*INPUT MATERIAL:*
* Begin *

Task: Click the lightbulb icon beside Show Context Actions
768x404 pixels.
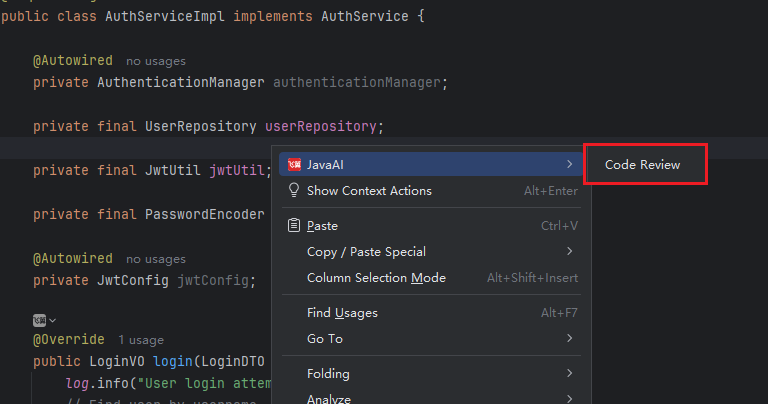Action: pyautogui.click(x=294, y=191)
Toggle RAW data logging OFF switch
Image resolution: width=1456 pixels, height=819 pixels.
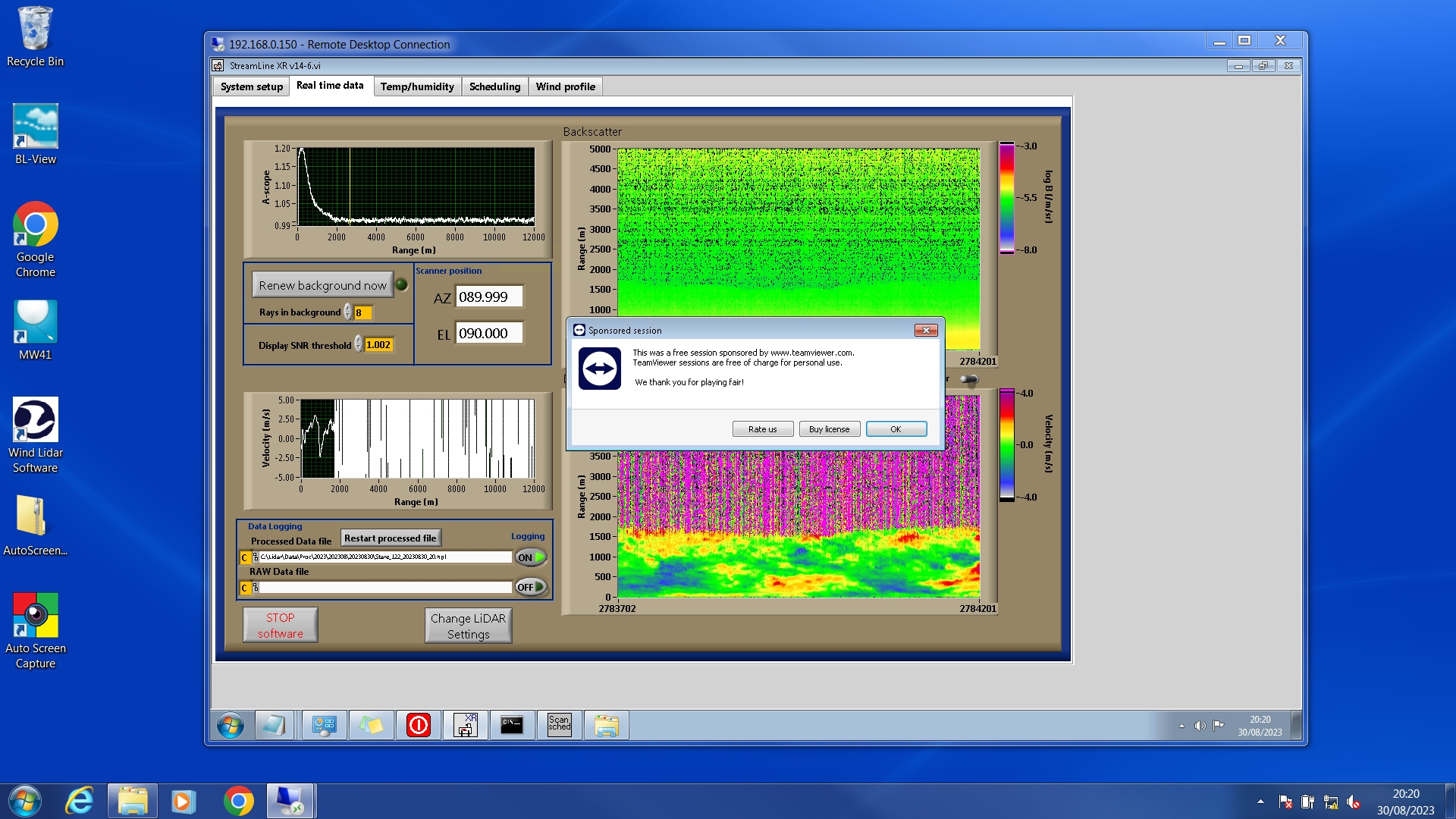coord(531,587)
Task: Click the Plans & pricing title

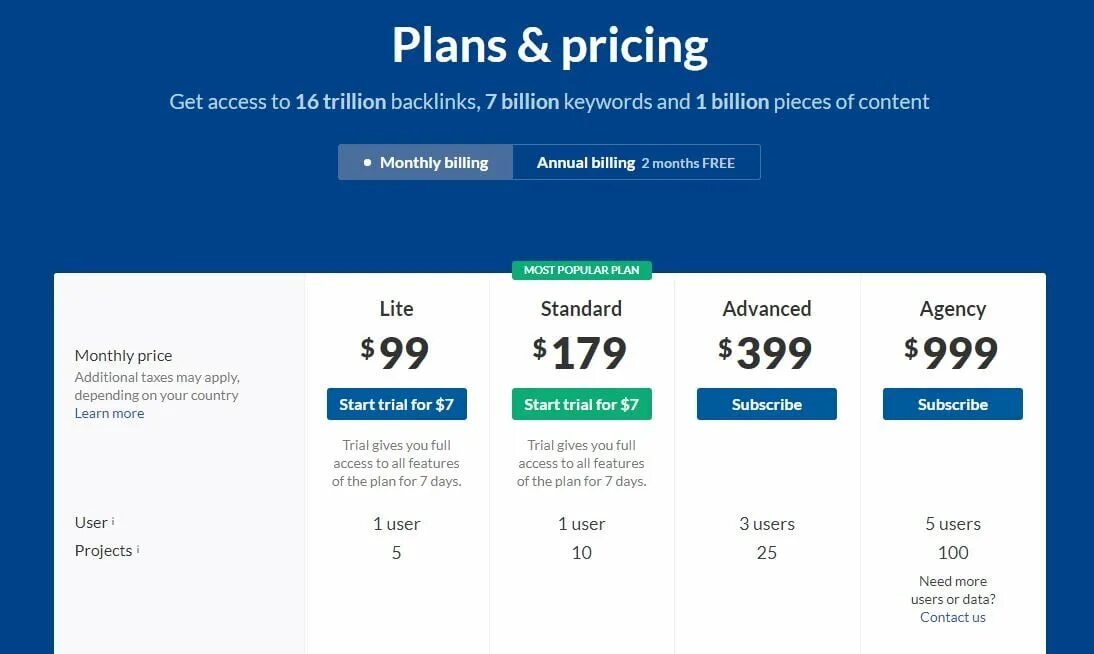Action: coord(550,46)
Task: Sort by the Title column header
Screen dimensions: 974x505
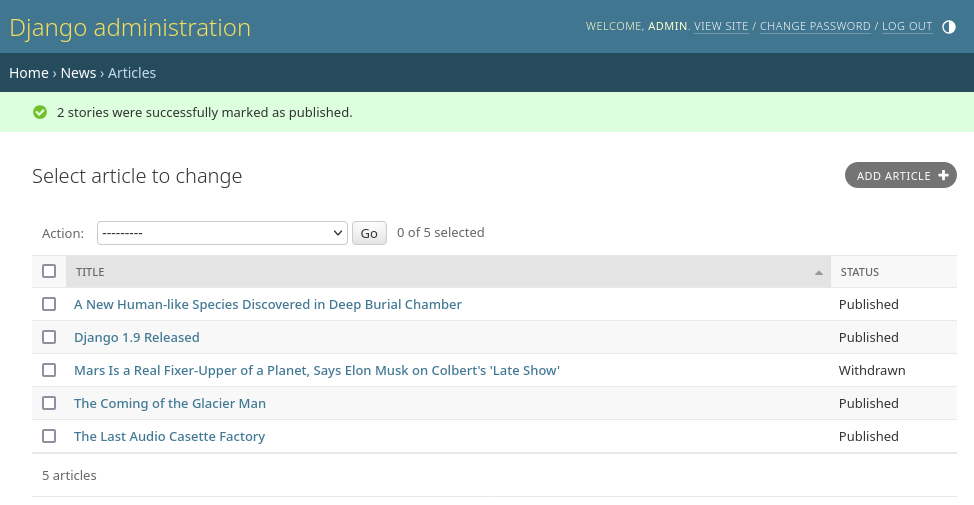Action: pyautogui.click(x=90, y=272)
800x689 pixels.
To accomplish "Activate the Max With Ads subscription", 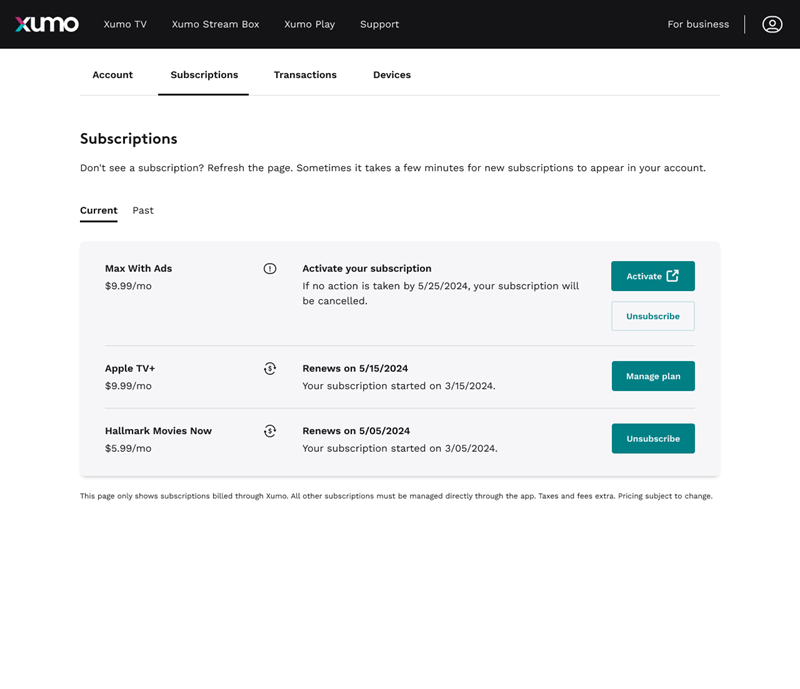I will click(x=653, y=275).
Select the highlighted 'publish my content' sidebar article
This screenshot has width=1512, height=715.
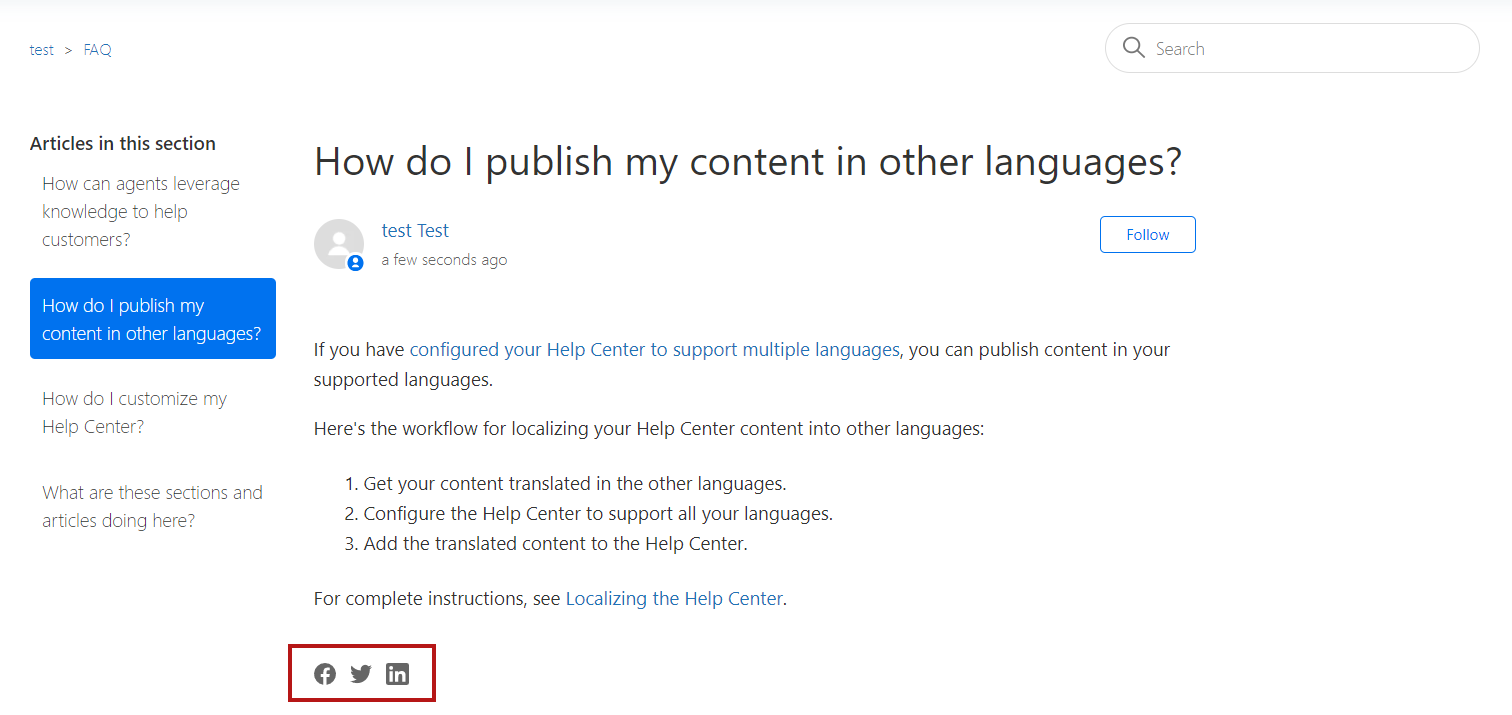click(x=152, y=319)

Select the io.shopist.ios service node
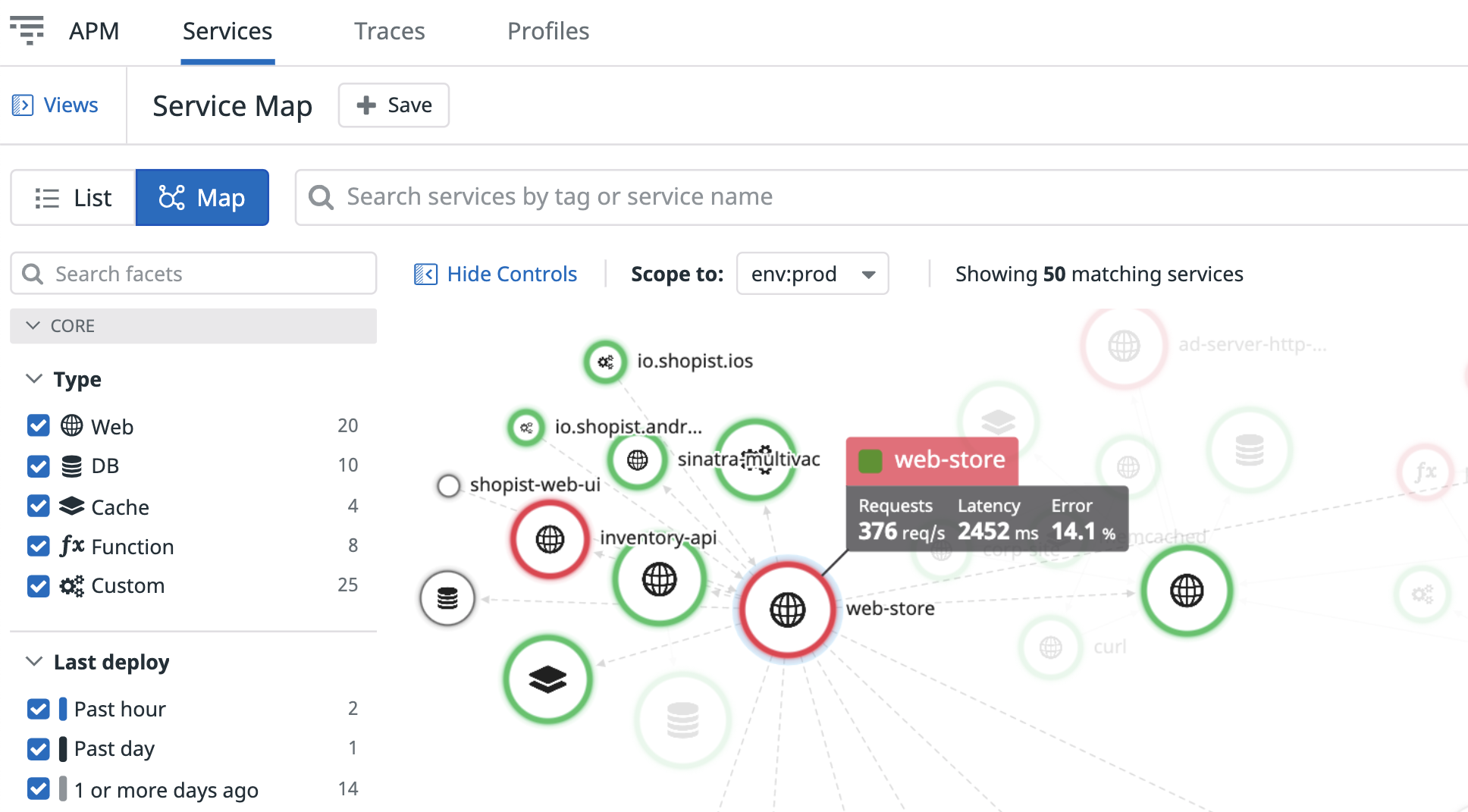(605, 362)
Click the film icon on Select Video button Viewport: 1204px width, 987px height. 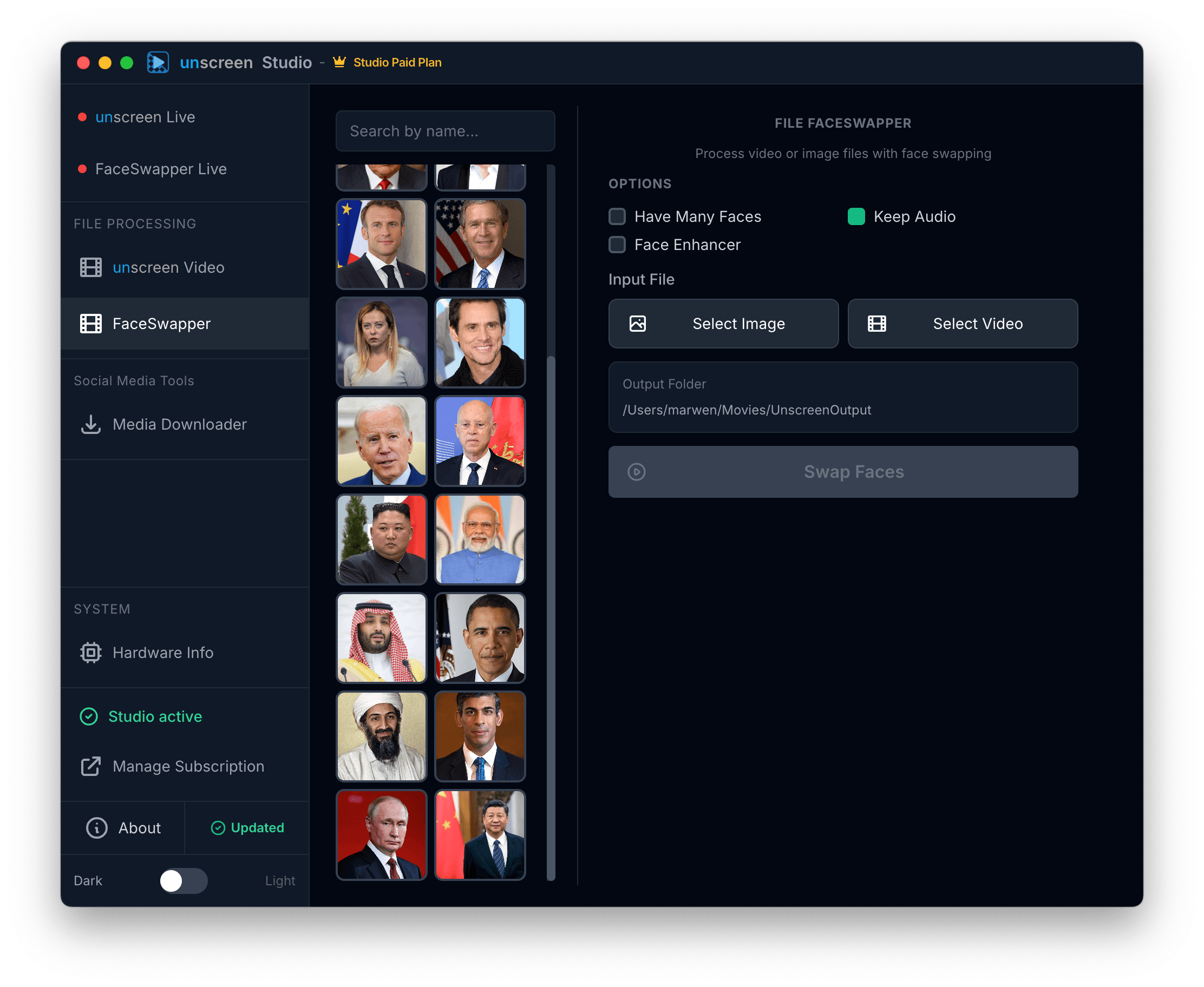click(876, 323)
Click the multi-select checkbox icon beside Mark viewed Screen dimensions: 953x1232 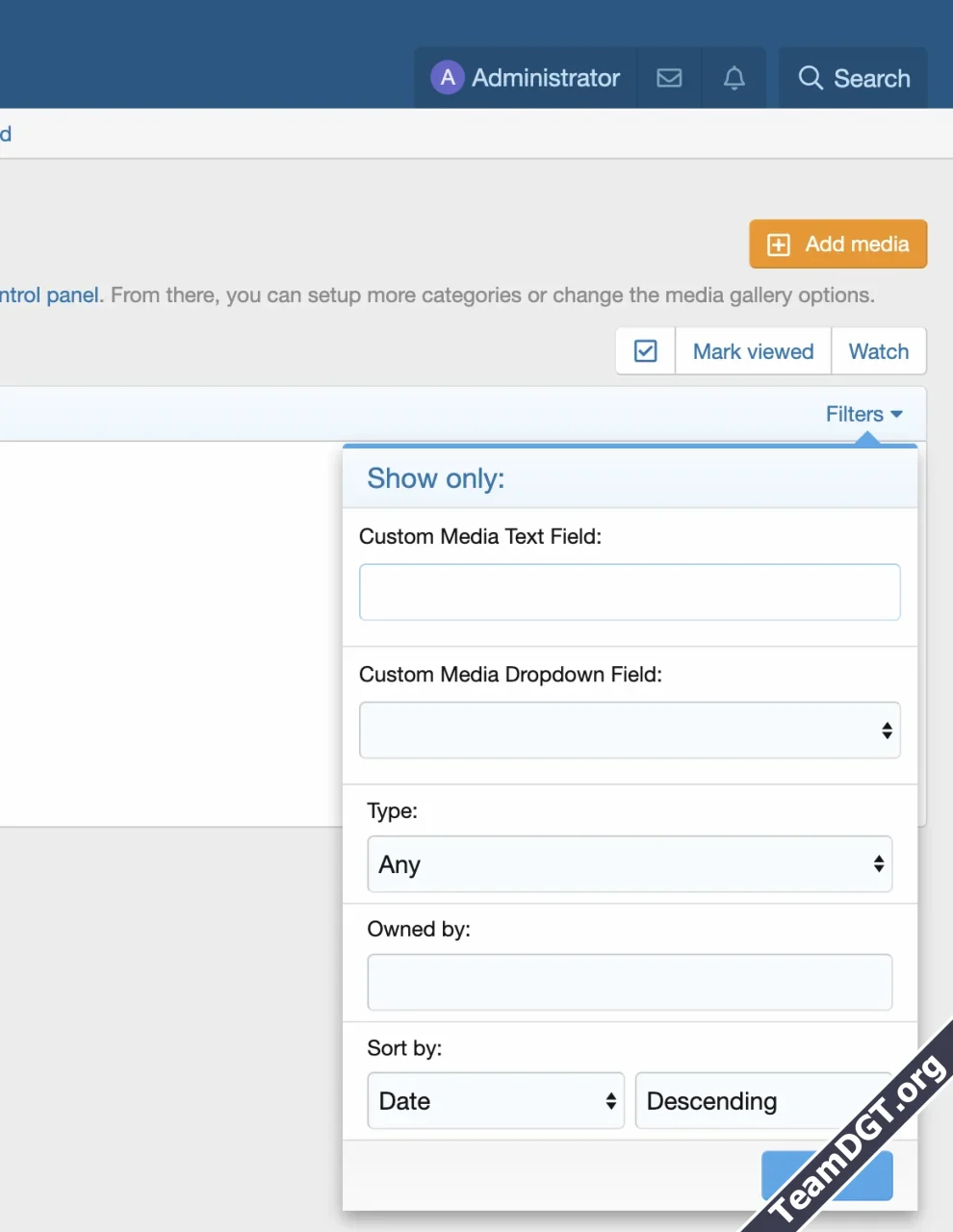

* End *

*INSTRUCTIONS TO FOLLOW:* Rescale the material that begins with the line containing "Toggle RAW data logging OFF switch" and runs through the line containing "Action: pyautogui.click(x=90, y=272)". Give only these lines, requests included, with each answer coordinate multiplied by 0.55 and rounded to a whole number (halves up), and leave the pictures out.

*REPLY:*
Toggle RAW data logging OFF switch
Image resolution: width=1456 pixels, height=819 pixels.
coord(292,323)
Task: Click the Plans & pricing title

Action: coord(303,25)
Task: Sort by the Title column header
Screen dimensions: 974x505
Action: pyautogui.click(x=50, y=150)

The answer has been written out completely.